Поддельные доверенные сертификаты становятся очень распространенной угрозой
— Бабушка, а почему ты отправляешь мои платежные данные куда-то в Индию?
Фальшивые подписи ПО, которые раньше использовались лишь в кампаниях продвинутых APT-группировок, все чаще применяются в рядовых кибератаках. Исследователи компании Chronicle обнаружили на VirusTotal тысячи образцов ПО с поддельными сертификатами и говорят, что реальное количество таких зловредов может быть на порядок больше.
Авторы работы не ставили целью пересчитать все фальшивые сертификаты, поэтому ограничили исследование файлами Windows PE, которые были загружены на VirusTotal за последний год. Основную часть поддельных подписей (78%) выпустили всего шесть сертификационных центров: Sectigo (до недавнего ребрендинга назывался Comodo), Thawte, VeriSign, Symantec, DigiCert и GlobalSign.

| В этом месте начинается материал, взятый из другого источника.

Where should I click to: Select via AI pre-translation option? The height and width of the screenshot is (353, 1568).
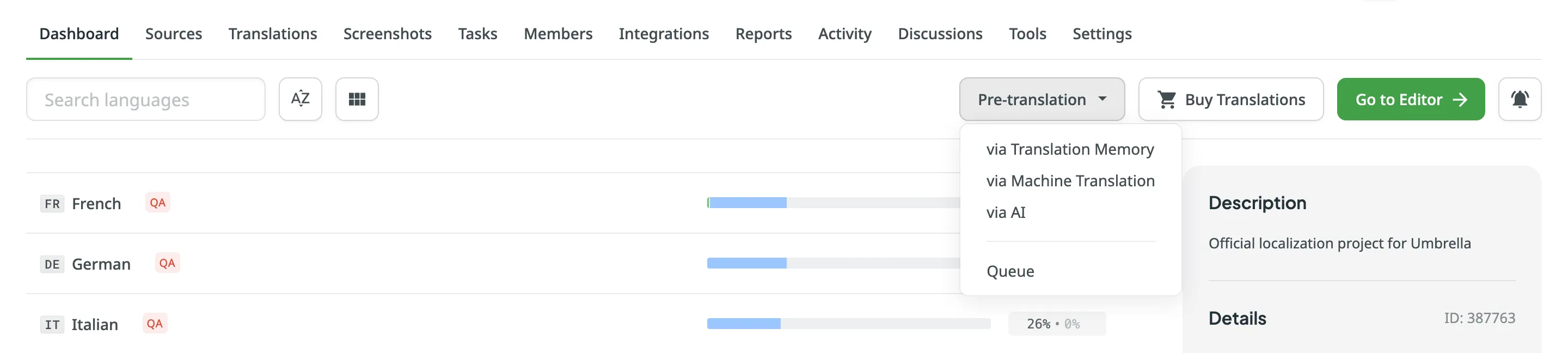click(x=1006, y=212)
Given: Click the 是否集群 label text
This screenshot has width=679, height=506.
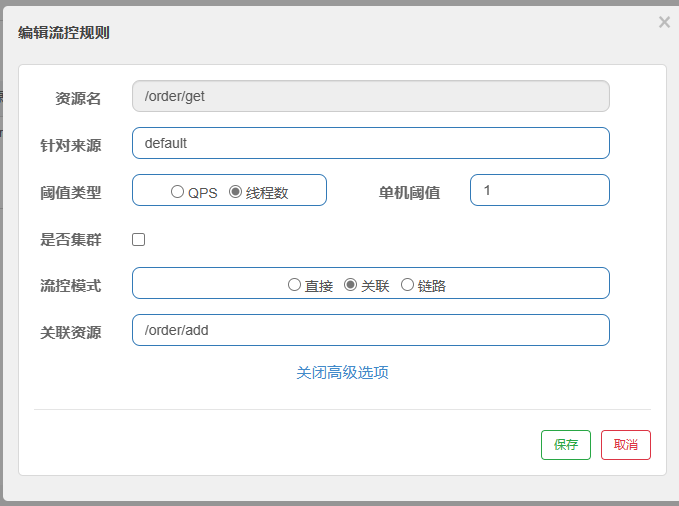Looking at the screenshot, I should [71, 240].
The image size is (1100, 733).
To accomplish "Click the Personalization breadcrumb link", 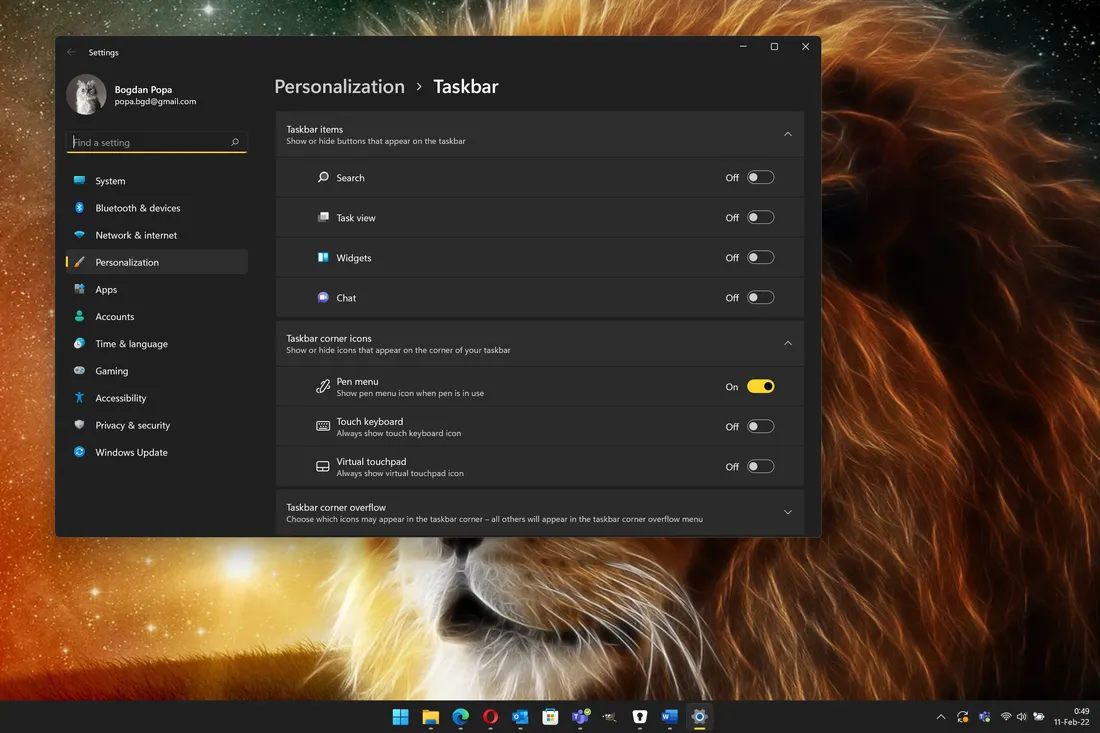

На первый УЦ пришлось около 40% обнаруженных сертификатов — они заверяют почти 2000 образцов ПО. Компания на второй строчке отстает от лидера на 1200 пунктов.
Распределение фальшивых подписей по выдавшим их центрам. Некоторые УЦ встречаются больше одного раза под разными наименованиями.
По словам исследователей, столь заметный отрыв объясняется тем, что Sectigo лидирует и на легальном рынке цифровых подписей. Таким образом, преступникам проще приобрести их сертификаты у перекупщиков.
Эксперты отмечают, что УЦ знают о существующей проблеме и блокируют доверенные подписи у обнаруженных вредоносных программ. По их данным, более 20% поддельных сертификатов из тех, что засветились на VirusTotal, были отозваны в период исследования. Реальная цифра может быть еще больше, т.к. специалисты могли учесть только те программы, которые после этого еще раз были загружены на сайт.
Как ни странно, доля УЦ на рынке не влияет на его успехи по борьбе с киберпреступниками. И лидер рейтинг Sectigo, и его ближайший конкурент Thawte отозвали по 350 сертификатов.
Все это означает, что существующая система проверки ПО, основанная на доверии к издателю сертификата, не обеспечивает должную защиту. Пользователям следует тщательно проверять, какое ПО они ставят на свои машины, а участникам рынка — подумать над более действенными методами.